[O que fazer]:
a) Indique todos os países que o texto sobre o Ministério Público menciona pelo nome.
b) Transcreva do texto sobre o Ministério Público o trecho que vai desde "Sendo certo que" até "ou na França.", inclusive.
:: Fonte ::
A prevaricação do Ministério Público

Pelos vistos o articulista Miguel Sousa Tavares, no Expresso de Sábado escreveu sobre o MºPº no sentido de entender que não deve ser um órgão de supervisão do Estado, com autonomia. Prefere que esteja subordinado ao poder político, apesar de ser um órgão de supervisão do Estado. E tudo por causa do famigerado "corporativismo".

Atalhando razões é este o artigo:


 A escrita é pobre, o argumentário indigente e pessoalizado mas uma ou outra razão merecem atenção, porque tocam no essencial.

MST pretende acabar com a autonomia e independência relativa do MºPº porque teme os abusos dos magistrados, apontando até casos pessoais.

Para tal, escolhe razões emprestadas a países democráticos: Alemanha, França e EUA. Nesses países o MºPº não tem autonomia perante o poder político. Pois não, mas será assim que se resolve o problema de MST que será o de limitar os abusos de poder do MºPº em casos concretos?

Tanto num sistema como noutro, ou seja no nosso ou no deles, o MºPº teria sempre um dever de objectividade perante as denúncias fundadas sobre práticas de crimes. O grande argumento de MST é o da responsabilização dos magistrados, em contraponto a uma actual desresponsabilização. Será que a ligação ao poder político resolveria a questão?
Sendo certo que o PGR poderia ser chamado a capítulo, em certos casos, também é verdade que o abuso de poder que tal poderia significar, por parte do poder político, limitaria muito a actuação temerária de qualquer ministro da Justiça. É isso que acontece na Alemanha ou na França.
O poder e o abuso, neste último país, não pertence ao MºPº mas sim aos juízes de instrução, ainda mais independentes do que por cá o MºPº o é. Por aí, MST continuaria a dar-lhe e essa burra a fugir cada vez mais.

Nos EUA as grandes questões criminais podem resolver-se com uma interacção da polícia e dos procuradores eleitos. Mas há um perigo: o de potenciar ainda mais os abusos em casos mediáticos e eliminar os vestígios de objectividade e imparcialidade que um sistema como o nosso ainda comporta.

MST sabe disto? Parece que não e por isso a fantasia em que incorre. Acha que na Alemanha o poder político controla melhor os magistrados do MºPº e estes não abusam? Veja-se o caso Baader-Meinhof, comparando-o como o caso das FP25.

Curiosamente, MST não cita a Itália, onde o MºPº actua na pele de juiz de instrução, com maior independência e autonomia que o nosso. O MP italiano acabou com o sistema partidário no caso Mani Pulite. O que pensa MST sobre isso?
:::
:: Registos guardados ::
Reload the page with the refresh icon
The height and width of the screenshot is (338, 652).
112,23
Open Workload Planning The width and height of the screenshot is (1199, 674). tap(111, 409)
:::
:: Registos guardados ::
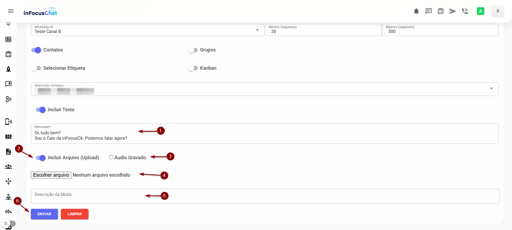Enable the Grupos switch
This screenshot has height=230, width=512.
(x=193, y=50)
:::
[Resultados]:
a) Alemanha, França, EUA, Itália

b)
Sendo certo que o PGR poderia ser chamado a capítulo, em certos casos, também é verdade que o abuso de poder que tal poderia significar, por parte do poder político, limitaria muito a actuação temerária de qualquer ministro da Justiça. É isso que acontece na Alemanha ou na França.